I mean, here was this great write up but she just couldn’t be positive about it. That’s what my husband says I do – ‘you talk yourself down’ he says. Maybe that’s just the Midwestern girl in me. Garrison Keillor once said that the proper way for a Midwestern man to announce to his friends that he just bought a fishing boat is to sigh and say, ‘Well, I guess I’d better start looking for a trailer.’

The whole issue of writerly promotion is fraught with difficulty and peril. My colleagues and I have been emailing about it all day. Truman Capote said, ‘A boy must peddle his books,’ but I’m not sure we all want to, or in fact can, peddle. I can sell anything to anybody, but I get terribly embarrassed talking about my own work. And because I’m embarrassed, I’m not all that great at it, I don’t think.

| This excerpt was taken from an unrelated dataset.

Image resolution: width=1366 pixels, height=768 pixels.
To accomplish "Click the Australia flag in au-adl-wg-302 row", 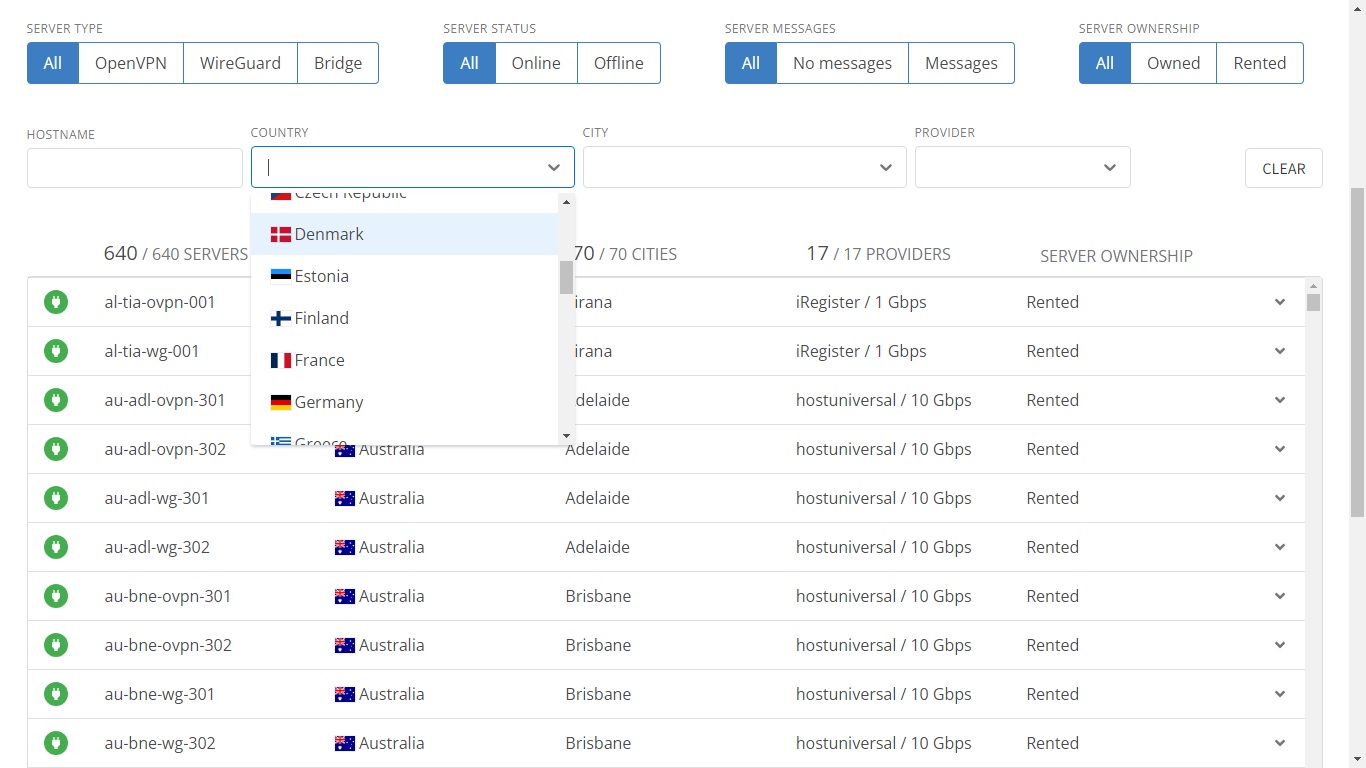I will [345, 547].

And the whole Publishing industry is in such flux… I’m not sure anybody knows anything right now. I don’t know if pretending you’re the greatest thing is all that useful to people worrying about their jobs.

I think I’ll stick to writing the stuff, and see where that gets me. Oh, and if you’re at a literary function, you’ll find me by the onion dip, if you want to talk. I’ll be looking all confident and happy, but don’t let that fool you…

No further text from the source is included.